**Reading passage:**
■ ■ ■

As for Necrons calling it that, I bet they'd call it something else. Eldar weaponry is in human terms, Nid Biomorphs are in human terms, ect.


----------



## Asurestar (May 12, 2011)

Saying it's my view is perhaps a tad misleading, should probably have named it things to look out for/ situations to try to avoid.


----------



## Asurestar (May 12, 2011)

Asurestar said:


> My views
> 
> I don't claim to be a good player, cause by my track record I'm not.
> So this is going to be an opinion of the units currently available that i have used.
> ...


OK rather shortsighted and not remotely helpful for anyone so let's start again

Imotekh is now rather redundant, as night fighting ain't what it used to be

Trazyn the infinite is definitely an HQ to go for, purely cause games in the 6th are based around taking objectives and he can take another objective, there is a minor problem with his resurrection special rule, I use a lord with Res Orb in each of my warrior units, and the last game i used him he died, fails his RP and came back as one of those lords, so e got whisked away from where he was but also took away a rather important model for that squad. Let me read my codex before i actually say this in case it's wrong, page 59... surrogate hosts... rats. Ok so my idea is to take more lychguard, yes they are a major pointsink but they could increase the survivability of lords, overlords and crypteks.. wonder if a cryptek thats a harbinger is stall classed as a cryptek for the purposes of that... anyway.

■ ■ ■

**List of tasks:**
1. In the Necron forum thread, which codex page does the poster look up before commenting on Trazyn's resurrection rule?
2. Translate this sentence from the Necron forum thread into Spanish: "Imotekh is now rather redundant, as night fighting ain't what it used to be"
3. Carry on the Necron forum thread from the point where it stops.

**Exercise data:**

■ ■ ■

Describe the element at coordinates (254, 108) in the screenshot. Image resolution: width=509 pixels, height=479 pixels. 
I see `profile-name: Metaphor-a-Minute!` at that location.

■ ■ ■

**Expected responses:**
1. Page 59.

2. Imotekh ahora es bastante redundante, ya que el combate nocturno ya no es lo que era.

3.
The monolith hasn't died on on entry since 6th, and it's able to take warriors potentially out of cc and shooting again.


----------



## Iron Angel (Aug 2, 2009)

Normally I wouldn't do this but so much of this is wrong I cannot allow this aberration to misinform people.



Asurestar said:


> My views
> 
> I don't claim to be a good player, cause by my track record I'm not.
> So this is going to be an opinion of the units currently available that i have used.
> ...


----------



## Asurestar (May 12, 2011)

when that was originally wrote i had no idea how to play necrons and it was written before 6th so hull points werent invented yet.

Also check the original date, it was before 6th was written and is therefore out of date.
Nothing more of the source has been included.